Portugal will seek to sell up to 1.5 billion euros of bonds at an extraordinary auction on Friday, testing investor appetite for its debt after its president on Thursday called a snap election for early June.
Revised budget figures for last year have added to Lisbon's woes as it seeks to avoid taking an international bailout and it has 9 billion worth of debt repayments due in April and June that investors speculate may push state finances over the edge.
The country's debt agency IGCP called Friday's tender on Thursday, saying there was specific demand for its June 2012 bonds -- a suggestion it had already lined up buyers for the sale.
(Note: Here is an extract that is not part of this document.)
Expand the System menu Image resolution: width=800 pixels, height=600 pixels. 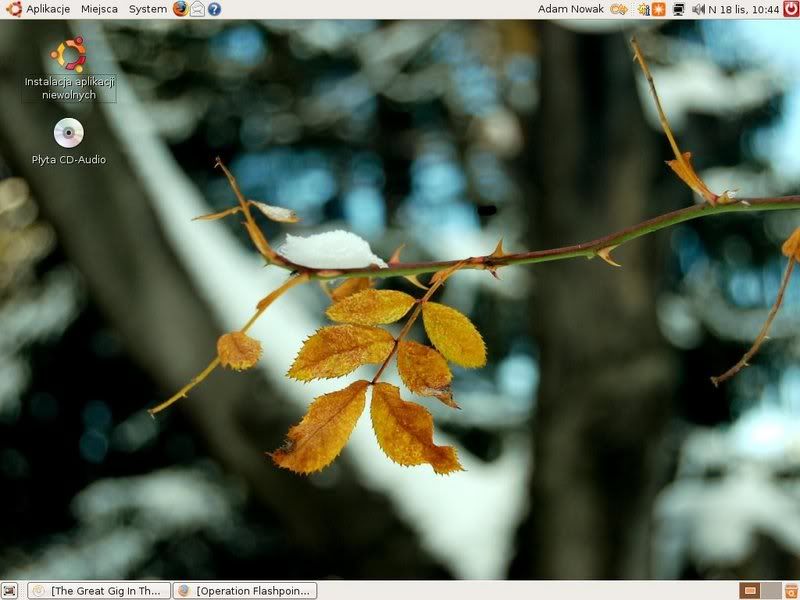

Bond yields spiked to new record highs on Thursday on the back of figures showing the 2010 budget deficit was more than a percentage point higher than the 7.3 percent of GDP targeted by the government.
Secondary market yield for the June 2012 bond was at 7.1 percent on Friday, little changed from Thursday, but way above 4.33 percent paid in mid-March to place 12-month T-bills, which is the closest comparable maturity. In the last auction of June 2012 bonds in July 2010, they yielded 3.159 percent.
Prime Minister Jose Socrates, who now heads a caretaker government, has resisted asking for an international bailout after Greece and Ireland, but his resignation last week after parliament rejected budget austerity threw the country into political crisis and prompted downgrades by rating agencies.
Portugal has to redeem 4.2 billion euros of bonds on April 15 and 4.9 billion euros in June, with many economists saying that while the country has probably raised enough funds for the first redemption it would have to tap markets under difficult conditions to meet other needs and the second repayment.
The IGCP said the auction would be held at 9.15 a.m. (0815 GMT). The results normally come out about 20 minutes later.
The premium investors demand to hold Portuguese benchmark 10-year bonds was practically unchanged at 535 basis points on Friday after Thursday's euro lifetime record highs.